After walking across the unrestored section for a couple of hours, we finally entered the restored section of the Wall at Mutianyu. Mutianyu is a popular route for tourists as it has a gondola that whisks you up to the Wall. Clinton came here during his presidency, which the Chinese like to boast.
Once on the Wall here, though, it is no walk in the park. It is still quite steep and at times, dangerously steep on the vertical stairwells leading up and down from the towers. Yet, the path is easier as you don’t have to maneuver through shrubs and misplaced stones.
This section of the Wall is the restored area called Mutianyu. It is really too bad that the sun didn’t come up as I am certain the fall colors and the grandeur and scope of the Wall would have been sensational. Per Jackie, the Great Wall of China passes through nine provinces! If only I could see that far!

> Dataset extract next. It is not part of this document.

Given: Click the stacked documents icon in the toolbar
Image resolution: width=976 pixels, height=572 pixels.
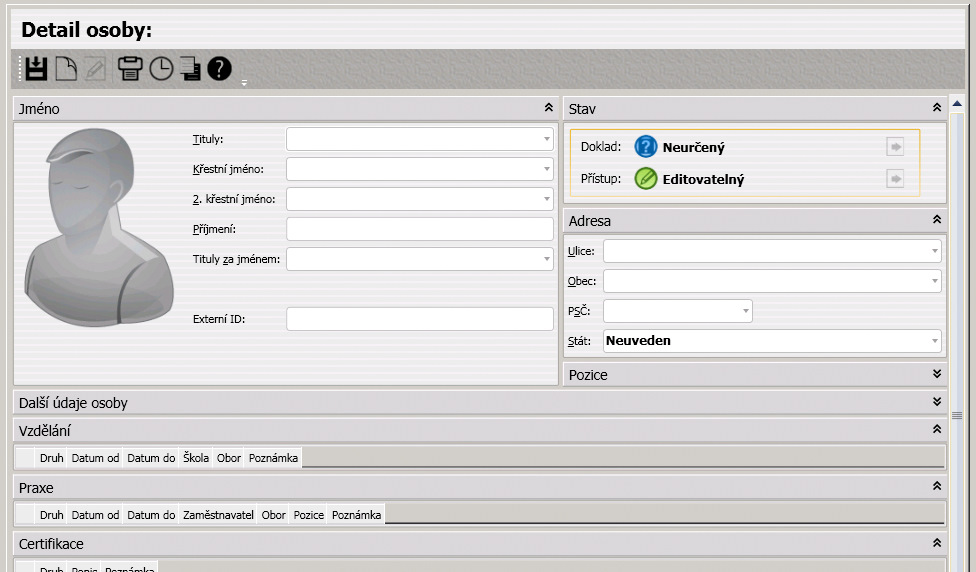Looking at the screenshot, I should [x=190, y=69].
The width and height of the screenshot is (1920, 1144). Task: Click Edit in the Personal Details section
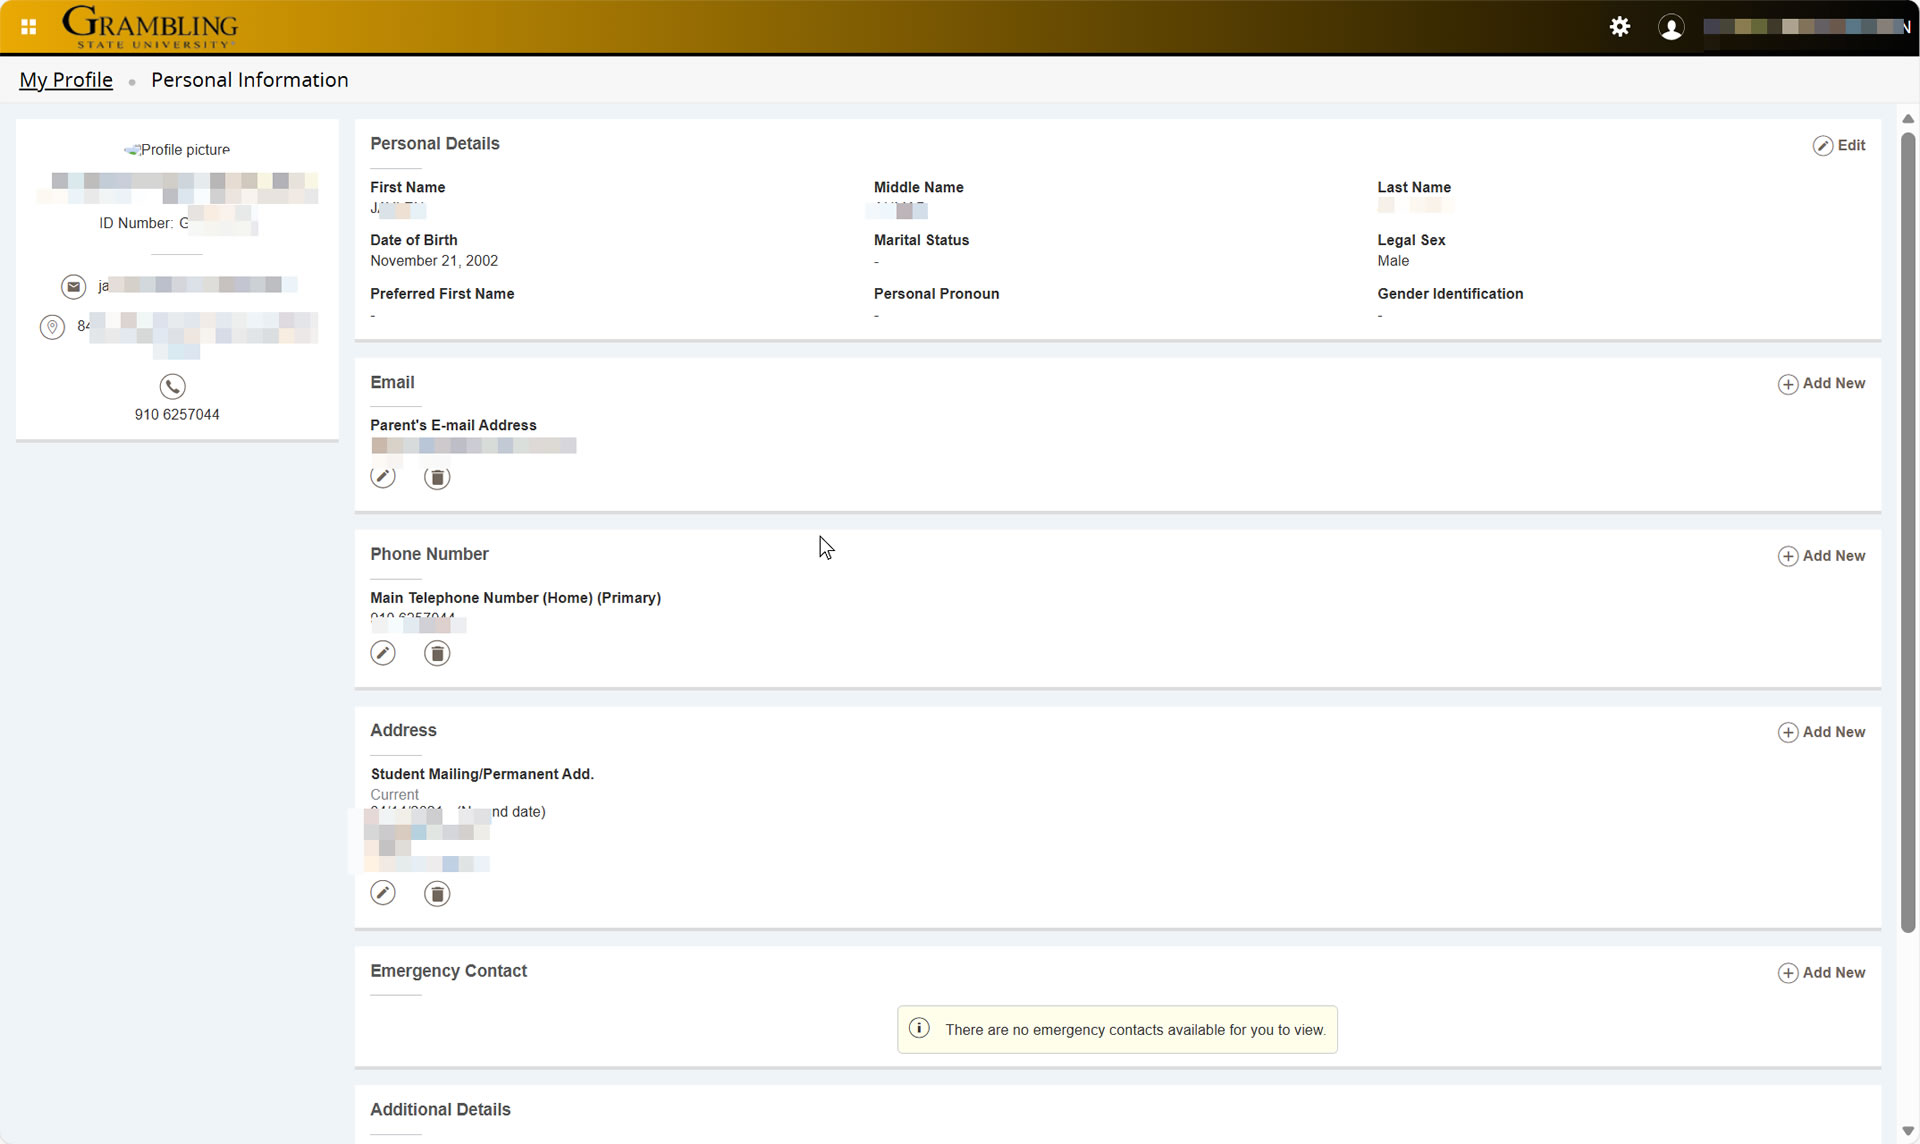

As we entered Mutianyu, along with the restored wall came more people. Obviously it is much easier to get here than at Jiantou! The crowds still dull in comparison to Badaling. Thank goodness I didn’t go there!
If only my pictures turned out and it was clear! You can vaguely see the lines of the Wall stretching up around the ridges of the mountains.
Along with the tourists, came the Chinese brides who took the gondola up dressed in white for their pre-wedding photos.
We Americans are superstitious and generally don’t get our photos until after the wedding. Normally it is considered bad luck to see the bride before you are married. I know this tradition is changing, but I was pretty adamant on this tradition.
After five and a half long hours and aching knees along the Great Wall of China, it was time to be like a tourist and take the lazy way down. We rode the gondola and it was great!
As we left Mutianyu, we were swarmed by eager Chinese vendors trying to sell us a t-shirt or trinket for less than a dollar. It was three or four blocks of tourist hell. And this was Mutianyu! I can only imagine what the big touristy Badaling must be like! No wonder they call it the Badaling Blues!
We arrived in the car park at Mutianyu, thrilled to see our driver awaiting our weary feet. We were tired, dirty and hungry yet elated to have walked the Great Wall of China. It was the highlight of the trip and a day that I’ll never forget.
Days like these are why I travel—to marvel and be amazed at our big, brilliant world!